La crise de la culture
grecque, tout comme celle que nous vivons, sera une crise des modèles sur
lesquels nous pouvons nous appuyer.
La société des Grecs
L’apogée de cette civilisation se situe aux alentours des années
500-338 av. J.-C.
Il s’agit d’une
société méditerranéenne.
Une société
essentiellement agricole.
Une société
esclavagiste :
«Il y a les outils inanimés ; les
outils animés : les animaux ; et les outils qui parlent : les
esclaves» (Aristote).
Cités-États :
Les 2 plus connues
sont Athènes et Sparte. Les cités-états grecques sont indépendantes les unes
des autres et souvent en guerre.
Une société démocratique :
Une démocratie
réservée à une minorité : les hommes grecs.
Une société faite pour les hommes libres :
Les grecs s’adonnent à
la politique, à la guerre, aux arts, aux sciences et aux sports.
La société grecque : la 1ère société ouverte
Une société fermée est une société traditionnelle, religieuse et
autoritaire.
Une société ouverte est une société qui fait l’expérience profonde du
pluralisme et du relativisme.
Tradition :
Dans la société
fermée, l’être humain s’oriente en fonction de modèles de comportements et de
pensée prédéfinis.
Dans la société
ouverte, l’être humain s’oriente en fonction de ses propres choix et des ses
valeurs personnelles.
Religion :
Dans la société
fermée, l’être humain se réfère à un modèle surhumain.
Dans la société
ouverte, l’être humain est la mesure de toute chose.
Autorité :
Dans la société
fermée, l’être humain peut se référer à des modèles vivants ou morts qui font
autorité et consensus pour l’ensemble de la population.
Dans la société,
l’être humain ne se reconnaît souvent pas de modèles qui font autorité pour lui
et, lorsqu’il le fait, ces modèles ne font pas consensus dans la population.
La démocratie :
Le pouvoir
n’appartient pas à un roi ou un groupe de gens mais aux citoyens.
Ceux-ci négocient en
assemblée publique (agora) les décisions à prendre pour la cité.
Par conséquent, la
parole devient l’instrument suprême du pouvoir.
La parole :
Au centre de la vie
politique athénienne.
Discourir sur la place
publique nécessite cohérence et capacité à argumenter.
Le citoyen grec est
donc amené à développer des compétences particulières.
Celles-ci sont :
la logique, la rhétorique, la dialectique, la rationalité, etc.
Elles donnent
naissance à la philosophie et à la science.

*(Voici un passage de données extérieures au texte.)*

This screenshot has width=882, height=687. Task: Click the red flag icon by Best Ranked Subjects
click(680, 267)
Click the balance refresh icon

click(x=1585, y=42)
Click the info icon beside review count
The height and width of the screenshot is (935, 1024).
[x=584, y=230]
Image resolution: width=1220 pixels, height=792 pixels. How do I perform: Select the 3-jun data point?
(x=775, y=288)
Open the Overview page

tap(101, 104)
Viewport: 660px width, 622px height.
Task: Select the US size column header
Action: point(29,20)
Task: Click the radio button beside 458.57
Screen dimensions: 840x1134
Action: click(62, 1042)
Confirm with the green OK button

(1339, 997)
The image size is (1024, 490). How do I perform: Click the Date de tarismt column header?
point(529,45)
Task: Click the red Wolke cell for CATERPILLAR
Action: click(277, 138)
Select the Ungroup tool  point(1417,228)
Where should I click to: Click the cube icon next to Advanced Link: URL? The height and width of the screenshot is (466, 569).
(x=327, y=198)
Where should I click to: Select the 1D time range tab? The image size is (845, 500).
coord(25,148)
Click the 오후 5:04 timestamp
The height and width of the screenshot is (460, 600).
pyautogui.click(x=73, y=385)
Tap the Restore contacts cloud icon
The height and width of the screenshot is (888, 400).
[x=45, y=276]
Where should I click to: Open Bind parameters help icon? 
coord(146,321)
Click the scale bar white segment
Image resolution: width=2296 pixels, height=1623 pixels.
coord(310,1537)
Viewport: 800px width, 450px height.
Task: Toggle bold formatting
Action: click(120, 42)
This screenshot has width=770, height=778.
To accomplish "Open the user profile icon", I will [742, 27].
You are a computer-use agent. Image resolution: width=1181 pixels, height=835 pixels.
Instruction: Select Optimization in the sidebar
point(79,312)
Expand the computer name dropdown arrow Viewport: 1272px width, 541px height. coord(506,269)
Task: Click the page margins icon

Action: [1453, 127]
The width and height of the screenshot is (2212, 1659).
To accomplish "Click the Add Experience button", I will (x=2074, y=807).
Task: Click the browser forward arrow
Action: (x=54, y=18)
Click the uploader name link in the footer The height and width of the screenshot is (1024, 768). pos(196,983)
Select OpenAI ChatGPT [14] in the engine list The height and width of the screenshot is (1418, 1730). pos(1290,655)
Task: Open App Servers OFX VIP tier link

La démocratie sert donc de base à toute une transformation de la
culture.
L’organisation sociale détermine en bonne partie ainsi les contenus à enseigner.
Une société fondatrice
3 valeurs centrales :
Les société grecque
valorise 3 éléments au fondement même notre civilisation occidentale :
-
la pensée rationnelle ;
-
la parole ;
-
l’être humain.
Un nouveau modèle de la culture :
La valorisation des 3
éléments ci-haut mentionnés conduit au développement d’un nouveau modèle
culturel.
Celui-ci repose sur le
rationalisme et l’humanisme.
-
Pour le rationalisme le monde est
ordonné par des règles accessibles à la raison (cela signifie que la vérité est
accessible à celui qui se donne la peine de la chercher) ;
-
Selon l’humanisme l’être humain
est capable de se gouverner lui-même.
Ce qui émerge alors en Grèce c’est l’idée d’un individu libre,
responsable, autonome, rationnel.
Ces valeurs seront au cœur de l’éducation grecque.
Elles sont toujours au cœur de la nôtre ; c’est dire la modernité
de cette civilisation vieille de 2500 ans.
Les Grecs ne cherchent pas à éduquer un type d’homme particulier mais à
faire émerger l’être humain dans son essence même.
L’ÉDUCATION GRECQUE
Distinction entre éduquer et enseigner
Tous les peuples éduquent…
L’éducation est
nécessaire à l’être humain parce que, contrairement aux animaux, celui-ci ne
dispose pas à la naissance d’un instinct développé. L’être humain, plus que
tous les autres êtres vivants, doit apprendre pour survivre. Plus encore, ce
qu’il doit apprendre, c’est lui-même qui le détermine car les savoirs et
compétences nécessaires varis en fonction de la société qu’il se créer.
L’animal évolue dans un environnement, l’homme habite un monde. L’homme se
créer une culture et doit la faire apprendre à ses enfants : l’être humain
est donc socialisé à travers l’éducation qu’il reçoit.
L’éducation est donc l’action que des adultes exercent sur et avec des
enfants afin de les intégrer à la communauté et leur faire intérioriser la
culture.
L’enjeu de l’éducation est donc énorme : il s’agit rien de moins
que la perpétuation de la société et son devenir.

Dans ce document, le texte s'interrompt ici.